- WHAT IS REQUIRED:
Arrange the entries from the line with "Open the report version dropdown" up to and including the final line as a JSON list of strings, one string per line, with blank lines omitted. Leave the pictures out of the answer.

- GIVEN INFORMATION:
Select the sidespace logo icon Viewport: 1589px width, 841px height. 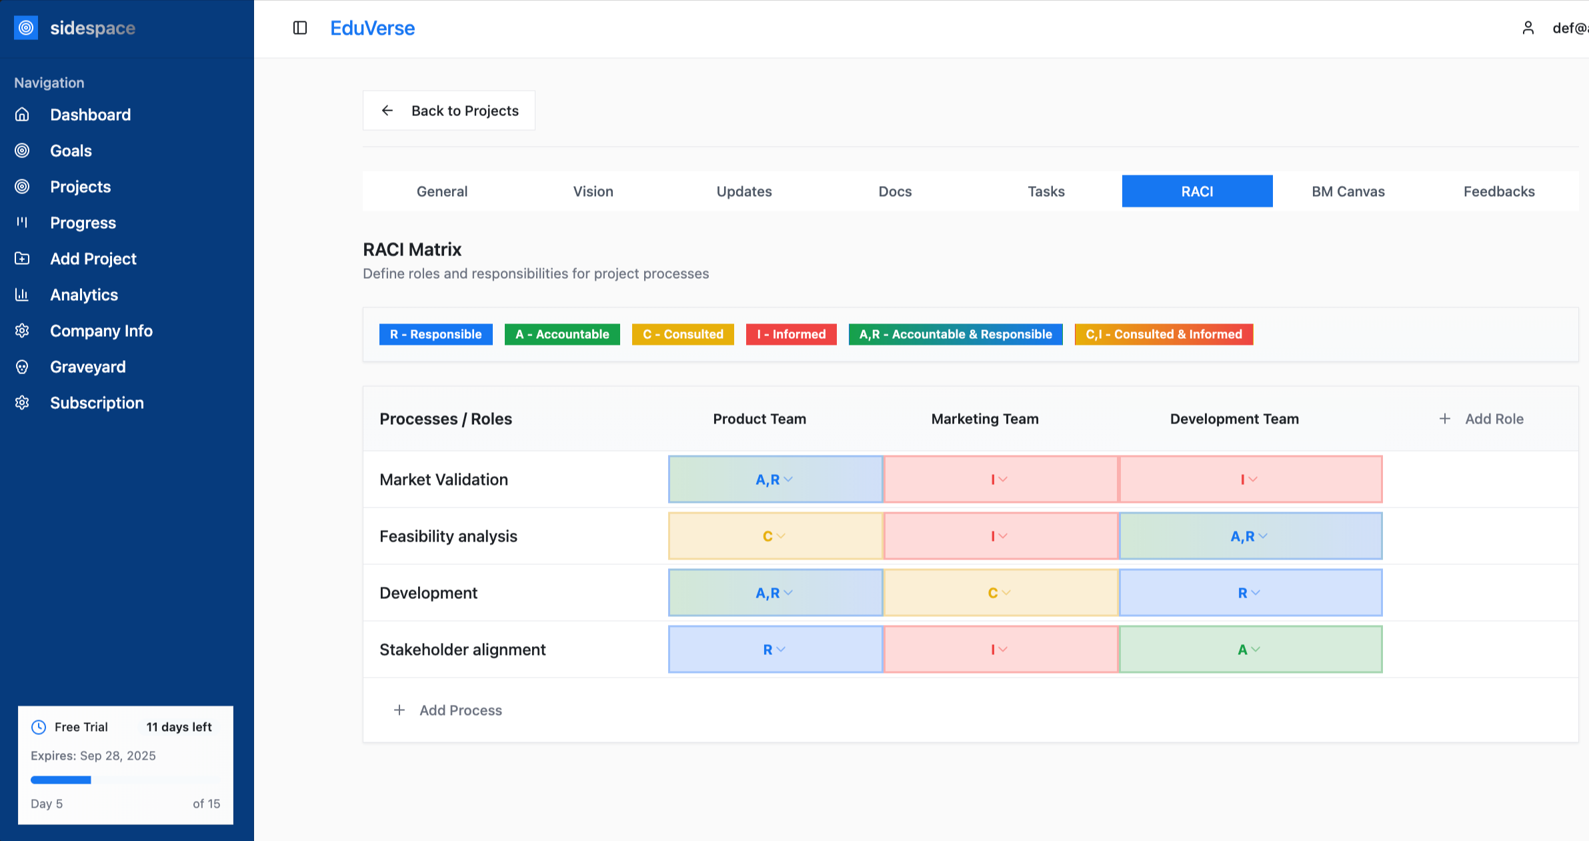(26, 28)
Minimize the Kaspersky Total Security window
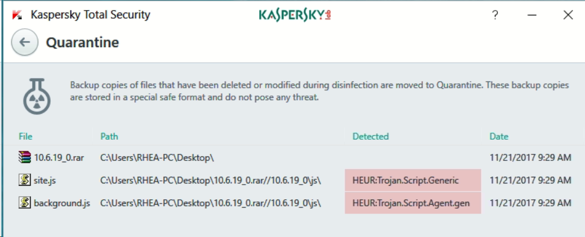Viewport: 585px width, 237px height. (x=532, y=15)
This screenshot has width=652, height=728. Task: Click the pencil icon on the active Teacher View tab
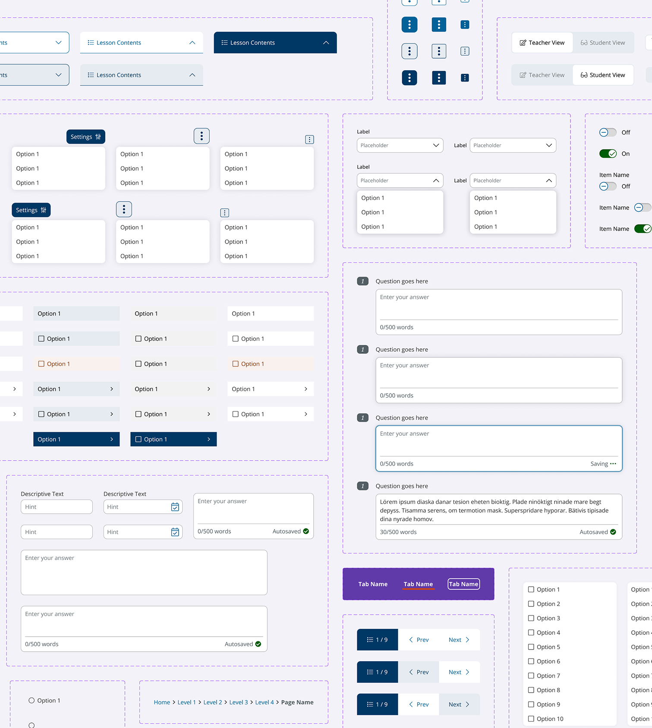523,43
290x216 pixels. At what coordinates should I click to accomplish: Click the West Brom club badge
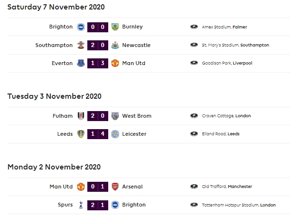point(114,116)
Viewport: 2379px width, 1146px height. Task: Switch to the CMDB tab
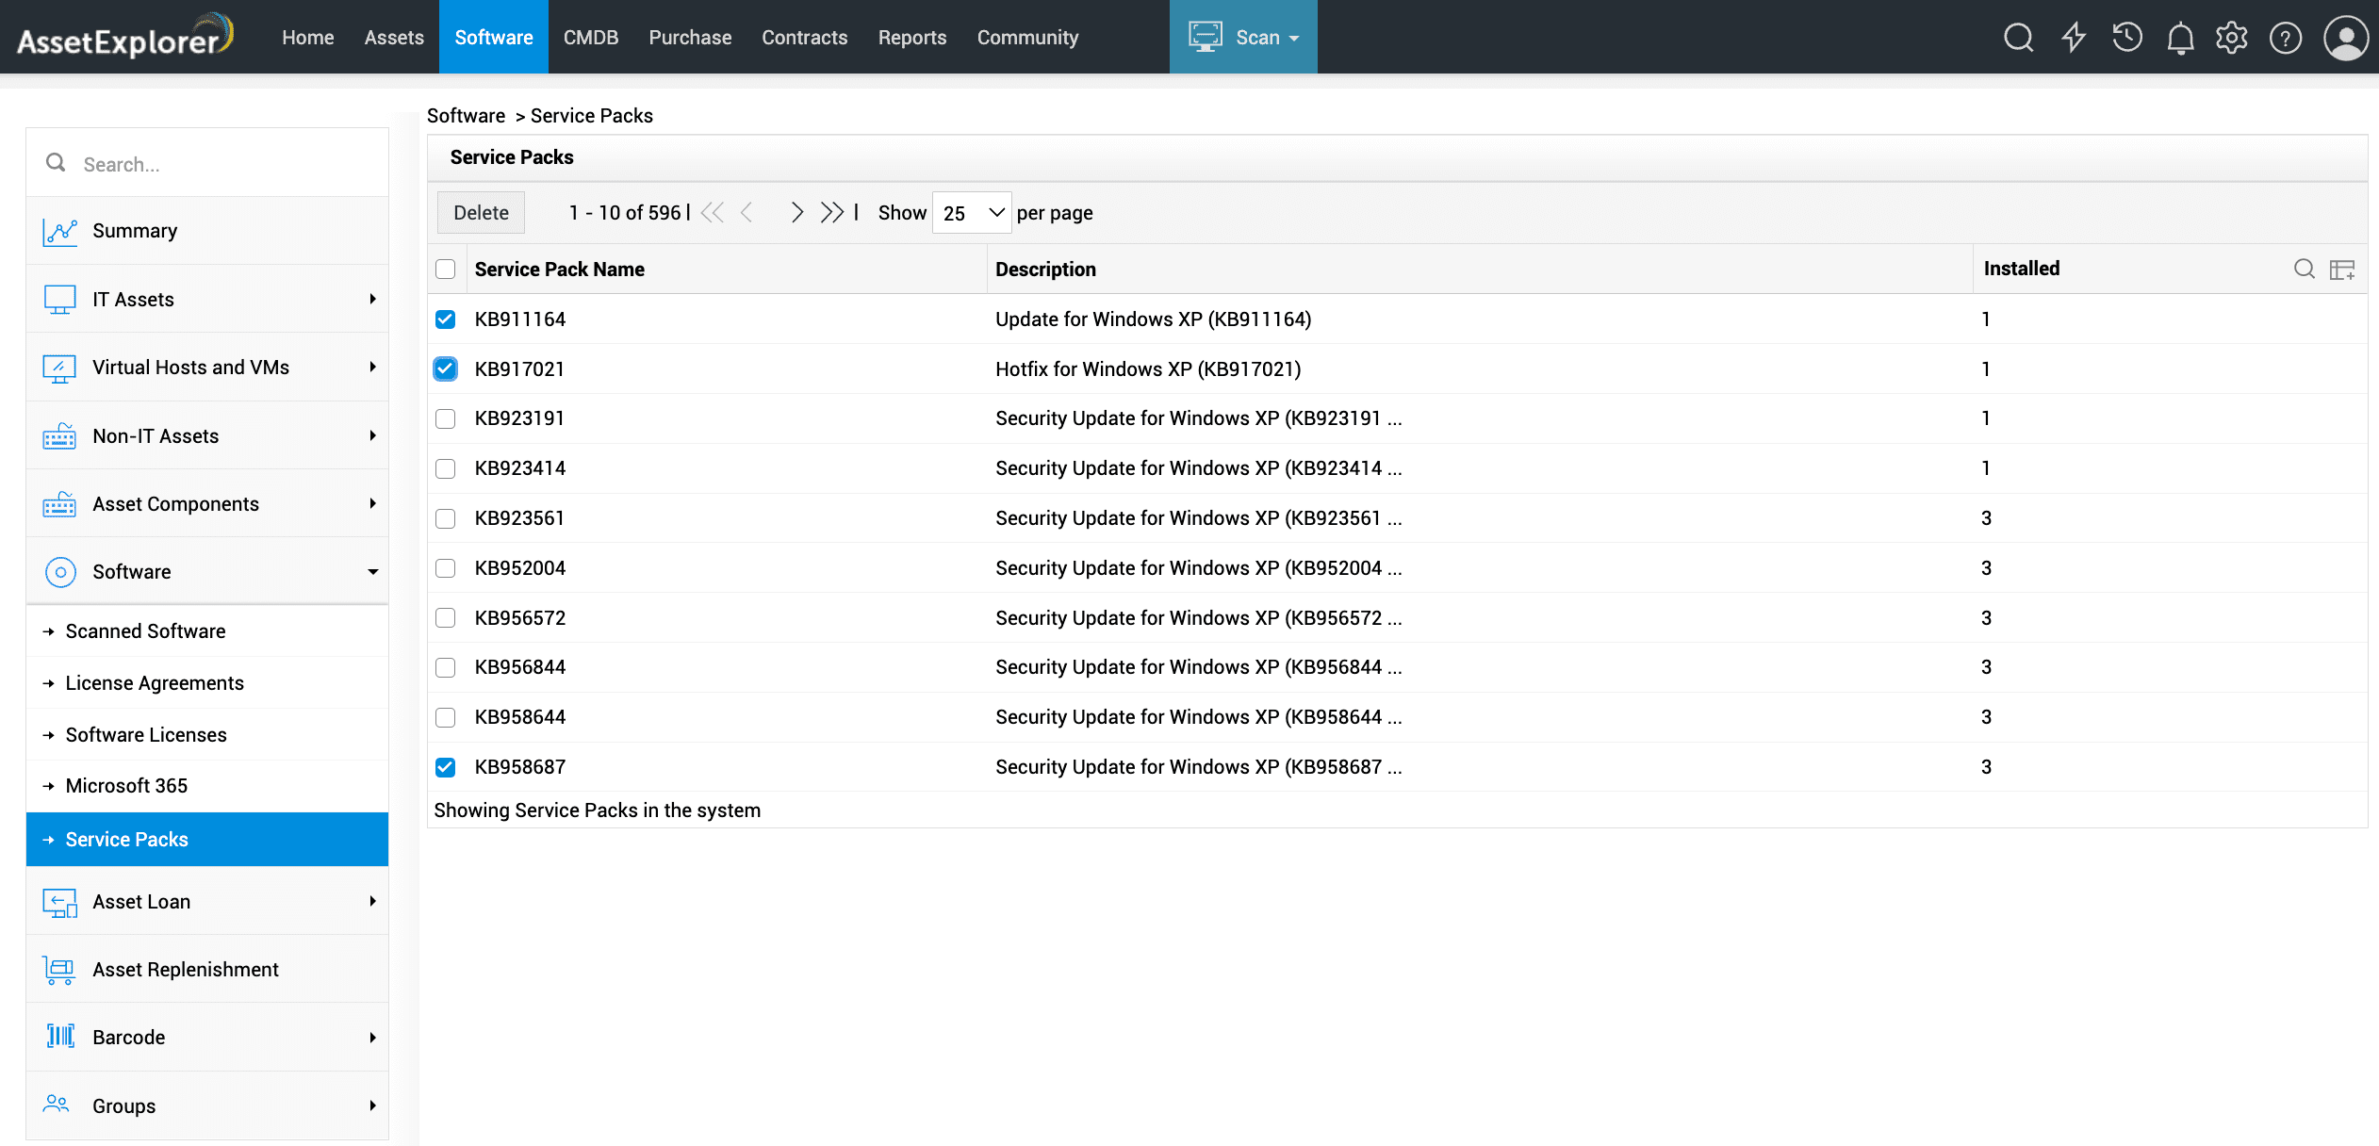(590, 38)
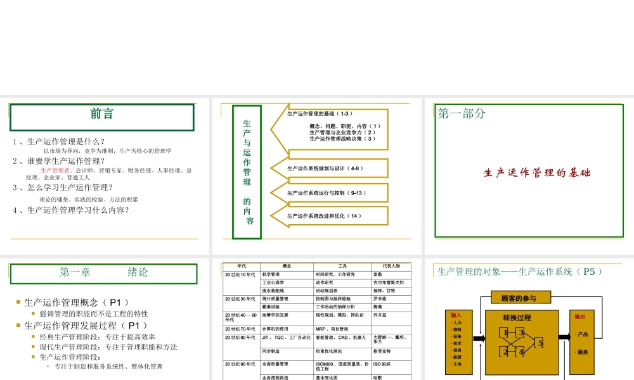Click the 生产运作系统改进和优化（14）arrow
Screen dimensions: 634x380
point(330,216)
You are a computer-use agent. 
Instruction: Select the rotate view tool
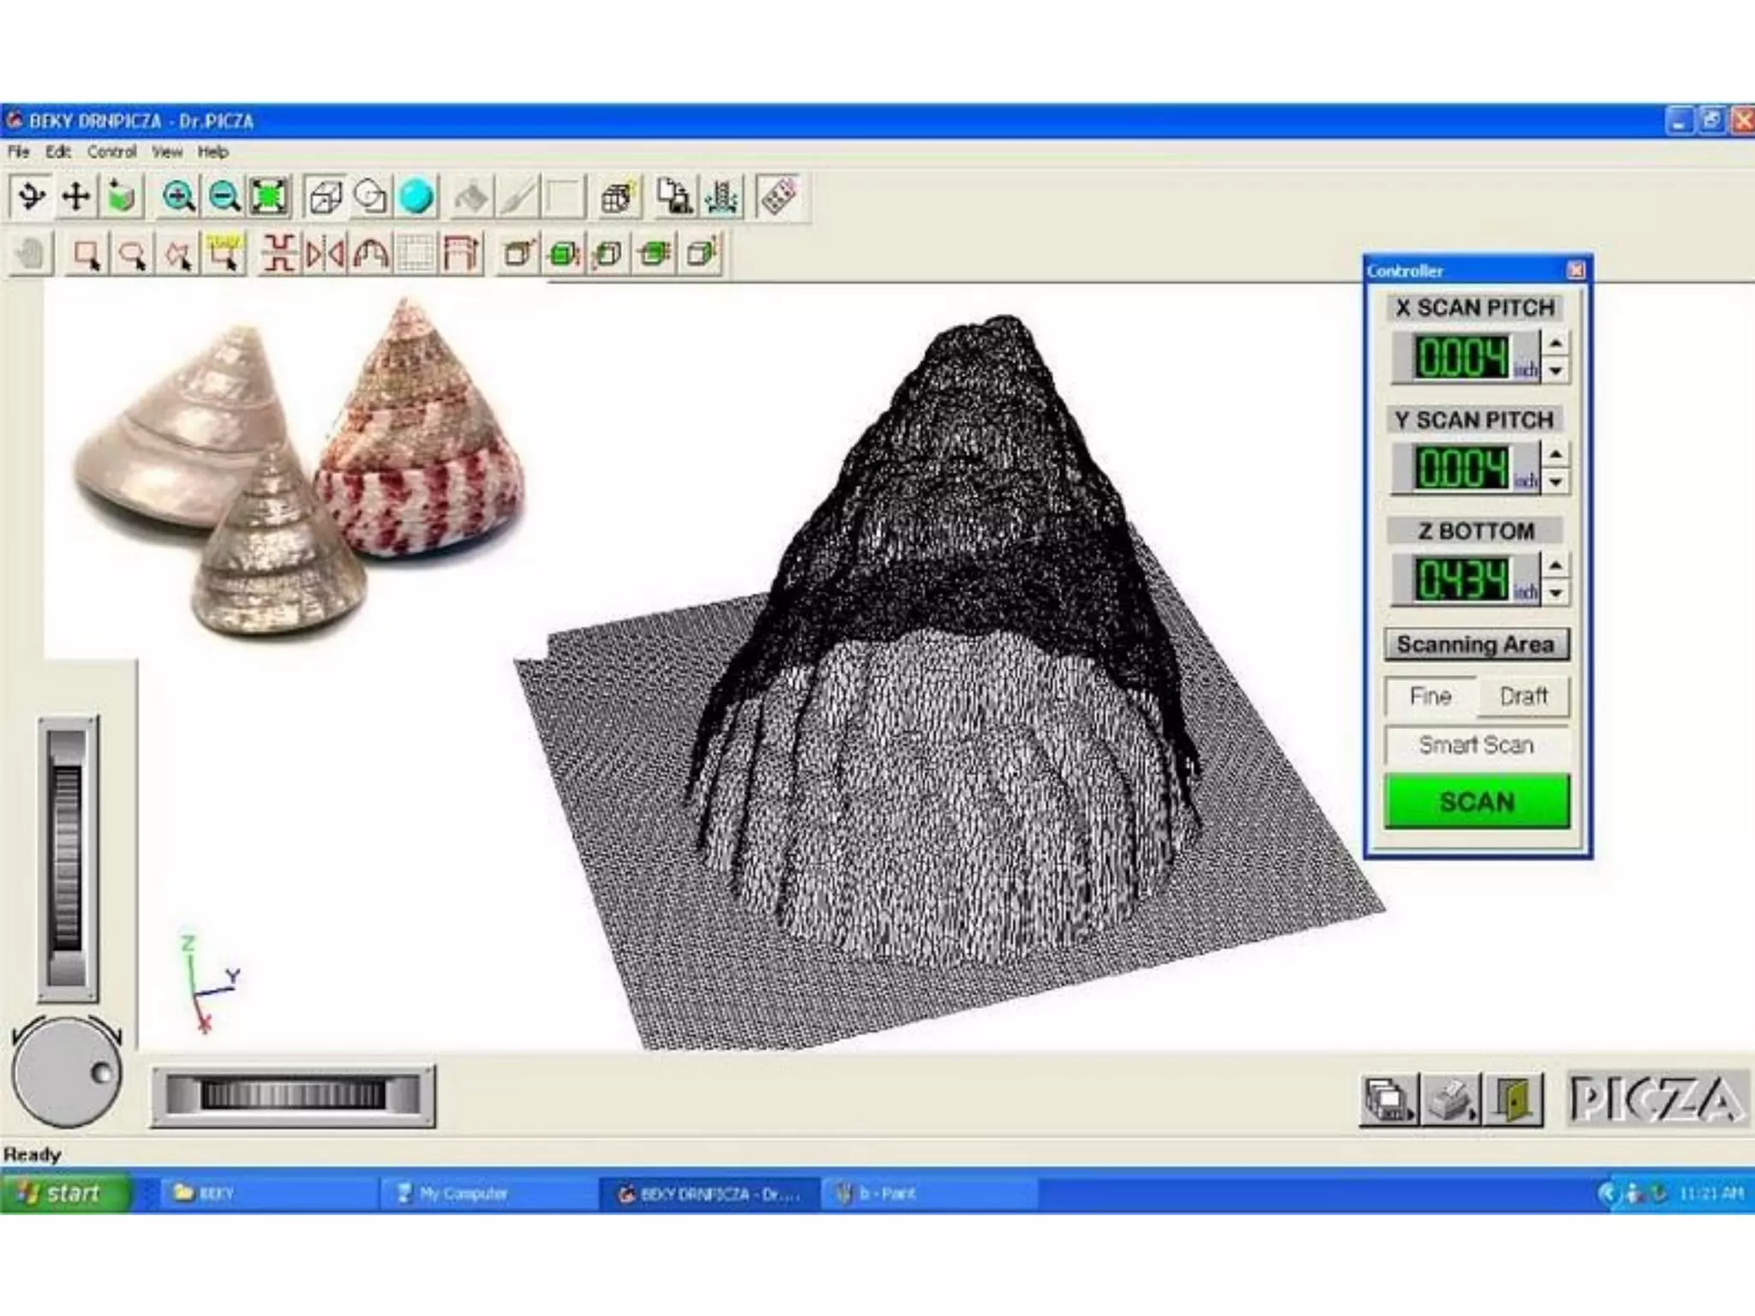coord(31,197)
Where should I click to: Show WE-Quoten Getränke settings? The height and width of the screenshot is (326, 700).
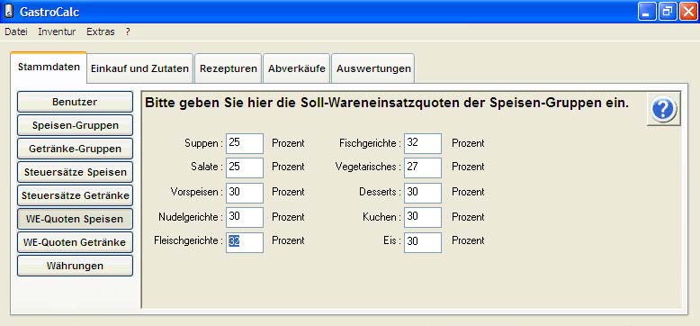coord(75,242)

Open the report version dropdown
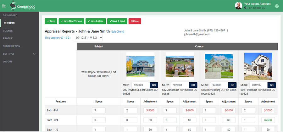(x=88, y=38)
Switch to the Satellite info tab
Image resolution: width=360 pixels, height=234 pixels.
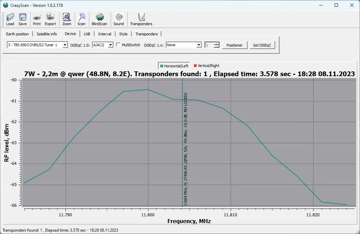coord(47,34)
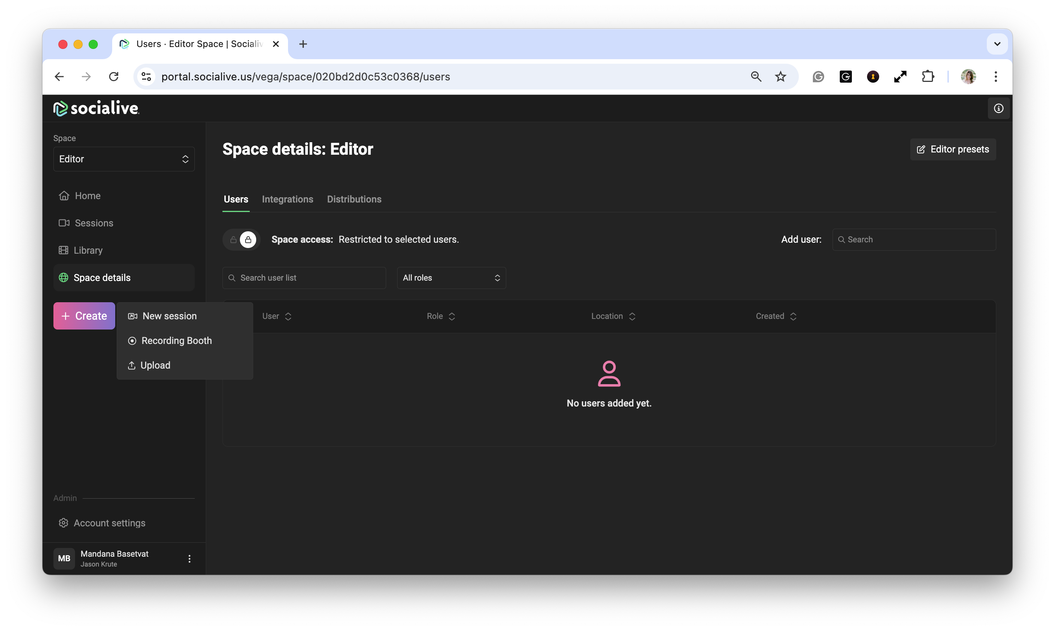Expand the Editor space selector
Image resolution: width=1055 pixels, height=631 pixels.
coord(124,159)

- RESPONSE TO THE EXERCISE:
[
  "Open the report version dropdown",
  "(x=88, y=38)",
  "Switch to the Satellite info tab",
  "Image resolution: width=360 pixels, height=234 pixels.",
  "coord(47,34)",
  "Expand the Editor space selector",
  "Image resolution: width=1055 pixels, height=631 pixels.",
  "coord(124,159)"
]